In the days of Instagram, Tumblr and Twitter, where just about anyone can quickly share a photo and a few lines of laconic comments, Bridget March is keeping it old school…
On any given day, you might find a silver-haired British woman leaning against her bicycle on one of Vietnam’s back alleys, a point-and-shoot and a set of watercolors tucked into her bag, feverishly sketching in her Japanese Moleskin notebook a scene of a Chinese shopfront in Cho lon or a woman preparing jackfruit in a market in hoi An.
“I love urban landscapes, especially old architectural elements. There are so many buildings that people walk by without noticing because they’re not pagodas. But they have a lovely feeling of colonial architecture. Some of the shopfronts take you back to the merchants who built their properties along streets that used to be canals in old Saigon. From one window they could see the port and from the other window, the market. They could literally see their entire empire operating. Even now, you can see the old merchant houses between the big hotels. You can feel the history,” says Bridget.

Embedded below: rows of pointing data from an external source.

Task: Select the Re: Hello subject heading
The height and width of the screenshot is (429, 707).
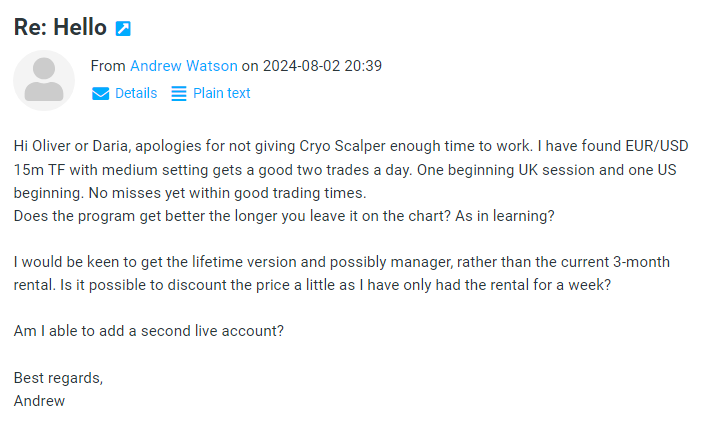Action: click(x=60, y=27)
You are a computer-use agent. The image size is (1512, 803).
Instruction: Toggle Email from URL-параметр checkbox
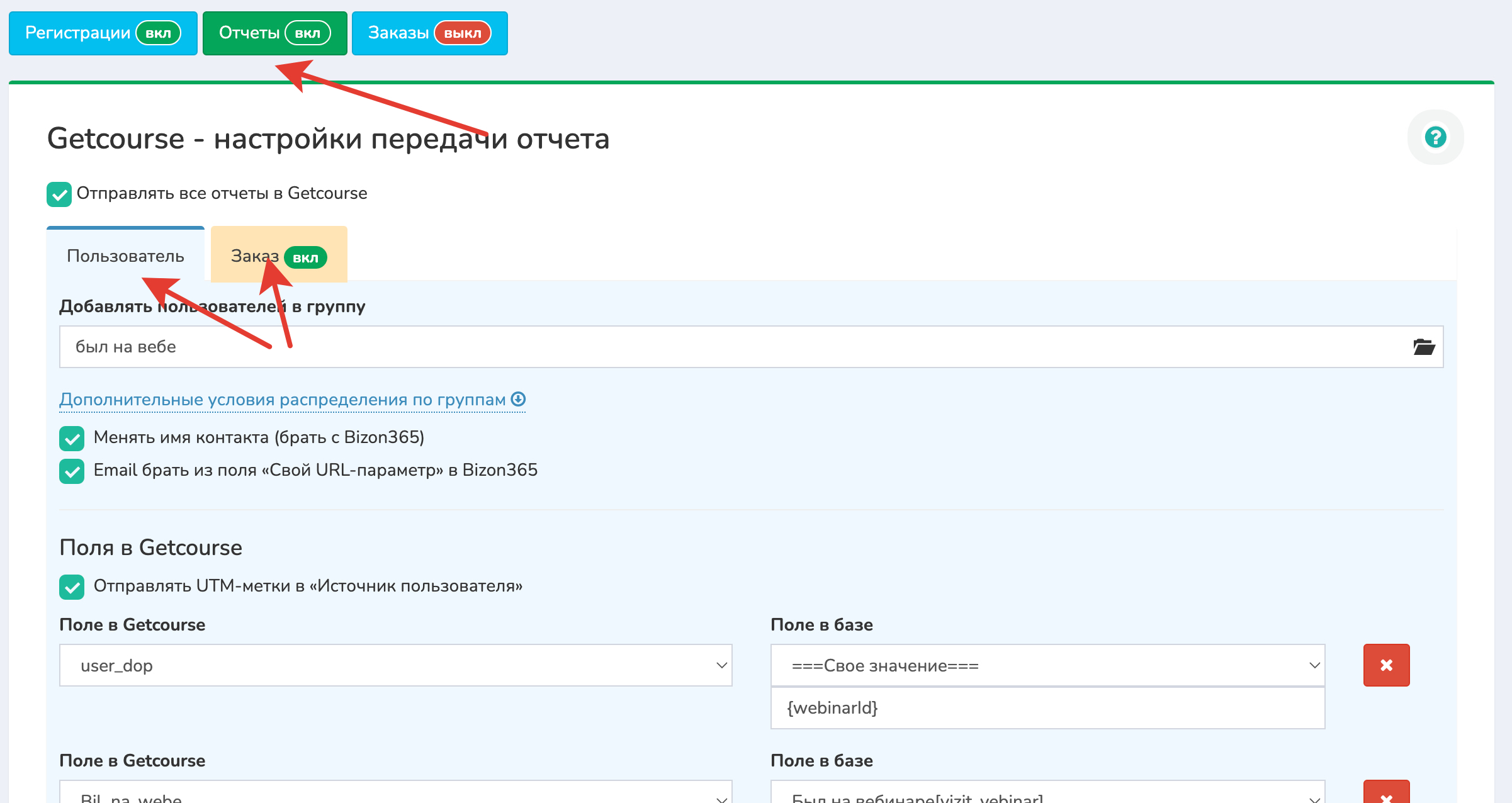[72, 471]
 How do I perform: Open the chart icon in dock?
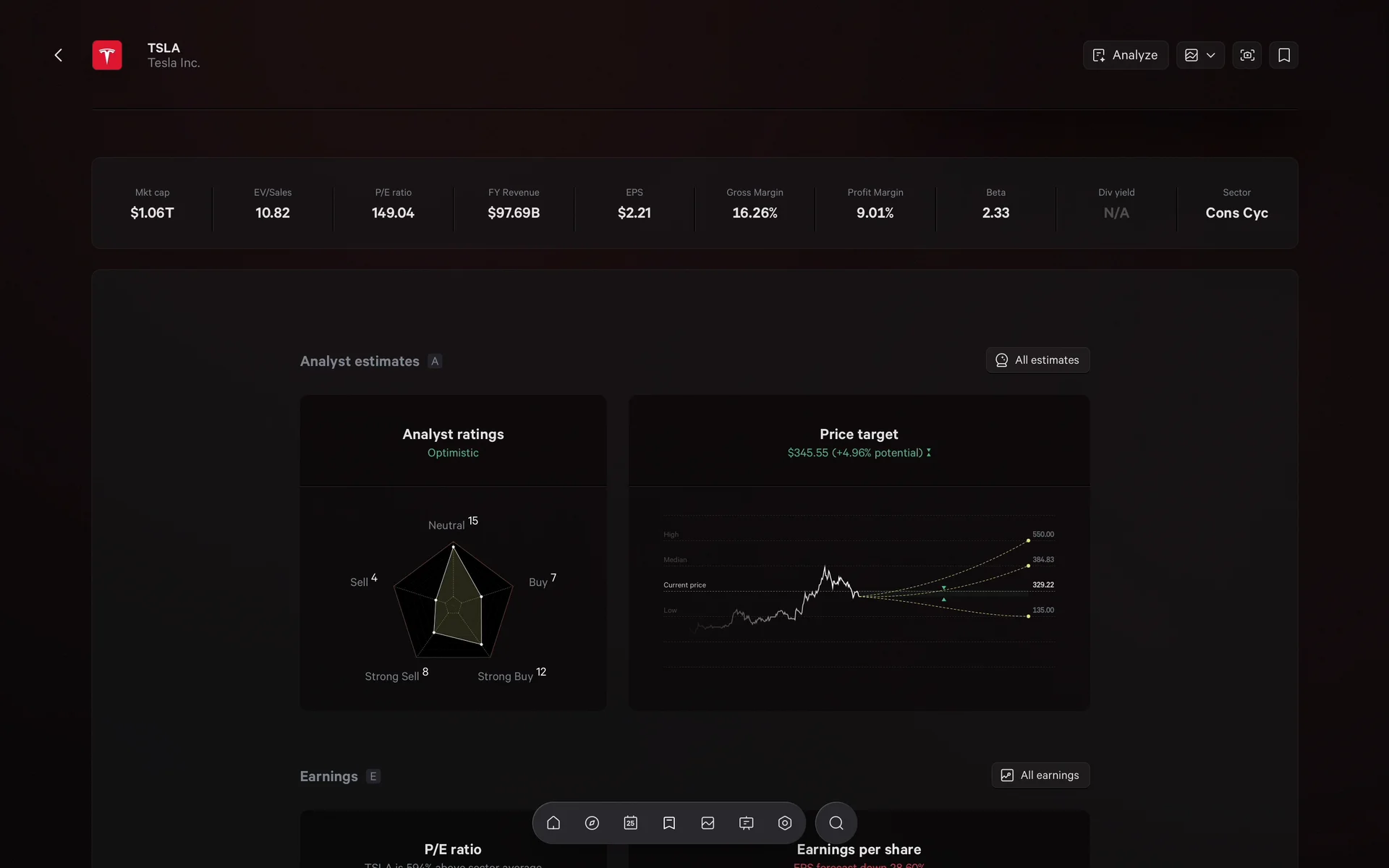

That sense of history and discovery brought Bridget to Vietnam last year, putting her houseboat up for sale and giving up a lecturing position at an independent art college in leeds. With a background in 3-D design and 20 years’ experience as a freelance product designer, Bridget’s artwork is a marriage of mechanics and creativity, seen through the details in the rows of symmetrical tiles of hoi An’s Japanese Bridge and the precise arrangement of holes in a simple basket of fish.
“Design is much different now than what it used to be. A lot is done with computers. But in the end, unless you can draw, you can’t communicate your ideas. You have to be able to sit in front of a client and sketch so they can visualize what you’re thinking. nowadays, concept drawings are so slick and realistic; it confuses clients because they think they’re looking at a finished product. But drawing clearly represents a concept.”
A Dying Art
Bridget’s first art memory was of her engineer father. “Kids just stop everything to watch a grownup draw a cat or a dog. My father would draw horses for me. I would just be mesmerized.” Bridget also remembers an aunt who she describes as “Quite a romantic character who never married and worked in a mission in Africa. She had a lot of artistic friends and when she died, her friends created a book with their drawings and poetry. I thought that was magical. it was so intimate.”
Three years ago, she began doing the market circuit, once a month setting up a retro travel-themed stall at crafts markets and country fairs. “I’d stand there in the rain, in the snow, with my stall all laid out with a vintage suitcase and shells and bits of driftwood. I sold a lot but couldn’t make the transition of giving up the day job while still hoping to make ends meet. So you basically become a creative laborer, having to pack up a car, set up a stall, and whatever. You lose a day each time you go to market. In the Uk, you’ve got to work so hard to pay incredibly high bills. So people have to prioritize how they spend their money. As a result, the art market has died. Becoming a professional artist, stopping everything just to paint, is just not viable, unless you’re already established.”
Life in Pictures
After a trip around Vietnam and Cambodia, a friend asked why she didn’t just stay to pursue her art career here. Taking all of two days to decide, she finished out the academic year and made the permanent move last September. The last few months have been a whirlwind of travel, exploration and working with a graphic designer to turn her unique paintings and text about hoi An into a book. She also teaches a drawing class for small groups centered around the theme, “I can teach anybody to draw.”
A future project will likely feature Cho Lon. “I just love the colors that the Vietnamese use in their homes. There’s a mix of beautiful periwinkle blue, almost like in provence, with the ubiquitous pale yellow ochre and terra cotta. With the Chinese, you get these bold colors, lucky colors. What i’d like to do for Saigon is to tell the story. The average tourist coming to Vietnam wants more than they’re getting. Some of the museums are housed in fabulous buildings, but what’s inside are mainly pictures and pots in glass cases and crusty old books which no one wants to pick up,” she explains.
“My first visit to Hoi An was tailors, tailors, tailors, a boat trip and food, and sadly, the only cultural thing i remembered was the Japanese Bridge. But there’s so much history there. The average tourist will get very little information about the real hoi An and even less about Cho lon. For starters, I want to bring these places to life in pictures along with what i learned. I want to concentrate on producing exciting work for people.”